◆ PROBLEM TO SOLVE:
Could you return every record below word for word, leaving out the pictures?
----------
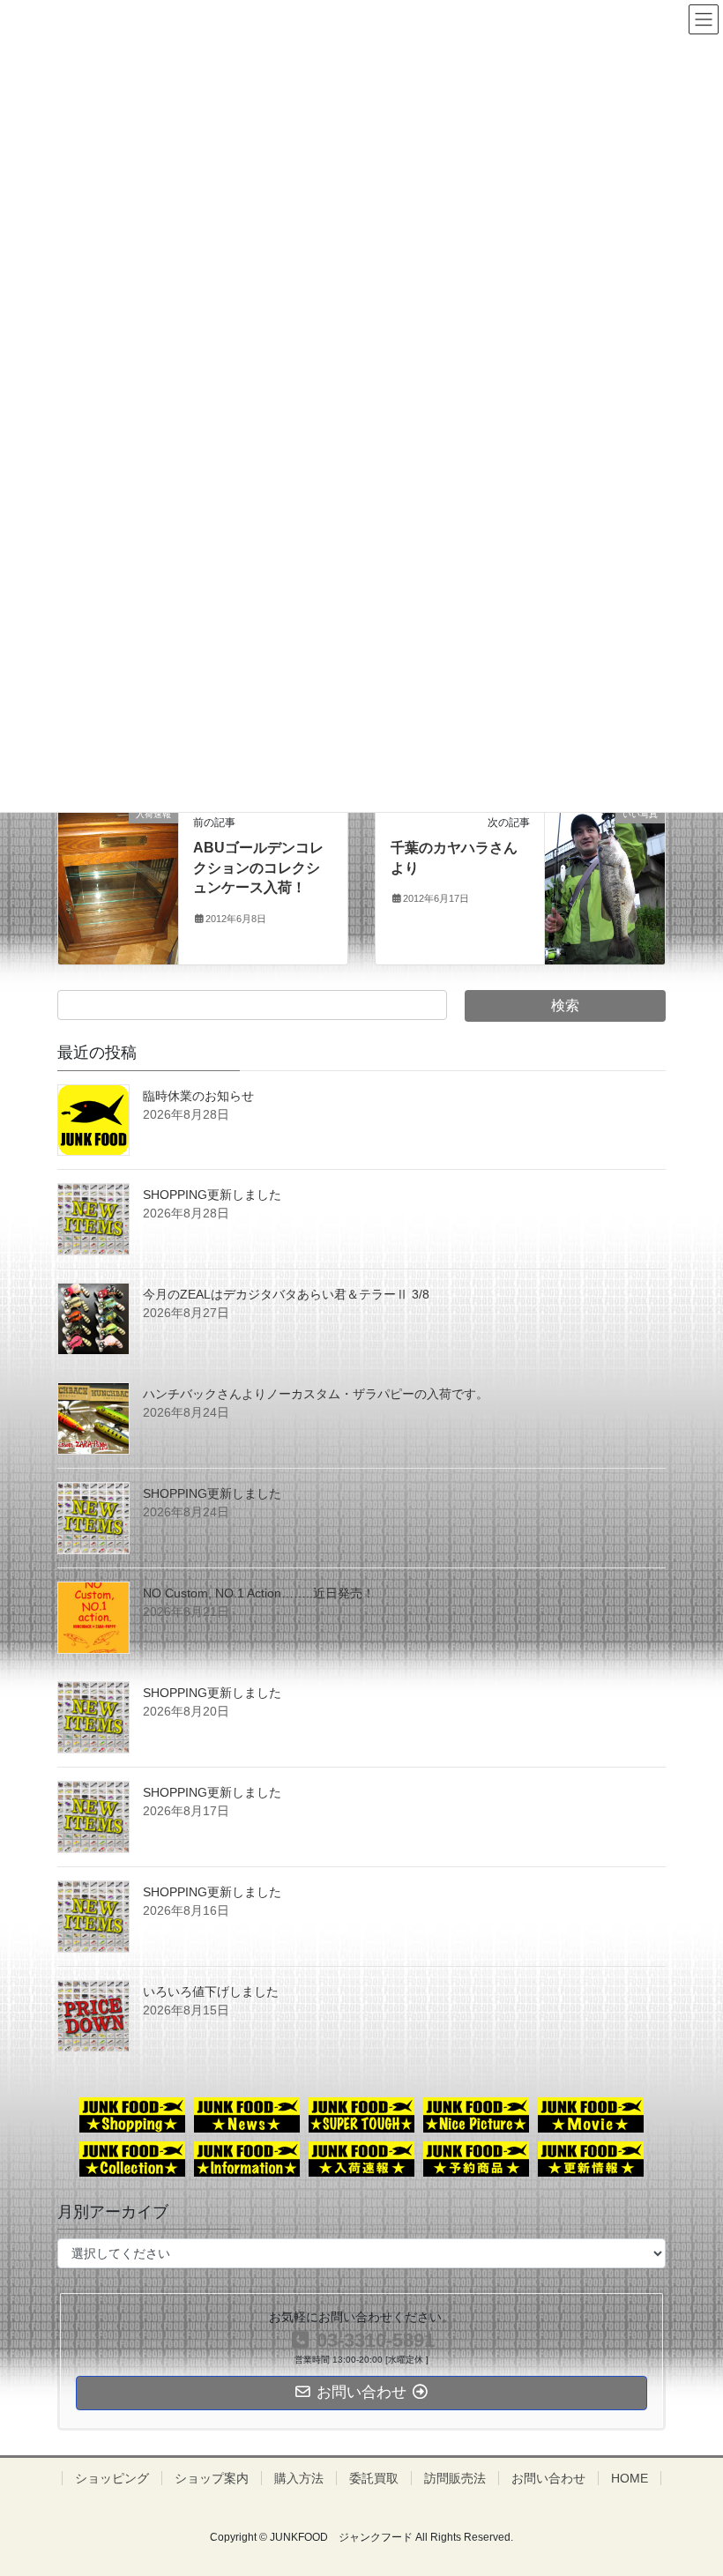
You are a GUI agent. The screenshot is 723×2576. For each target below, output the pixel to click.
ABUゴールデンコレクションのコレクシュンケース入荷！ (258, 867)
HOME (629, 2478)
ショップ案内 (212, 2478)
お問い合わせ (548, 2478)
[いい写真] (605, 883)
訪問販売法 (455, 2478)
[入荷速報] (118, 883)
----------
◆ SOLUTION:
You are a GUI agent. The screenshot is 723×2576. For each target below, output the pixel to click.
ABUゴールデンコレクションのコレクシュンケース入荷！ (258, 867)
HOME (629, 2478)
ショップ案内 (212, 2478)
お問い合わせ (548, 2478)
[いい写真] (605, 883)
訪問販売法 (455, 2478)
[入荷速報] (118, 883)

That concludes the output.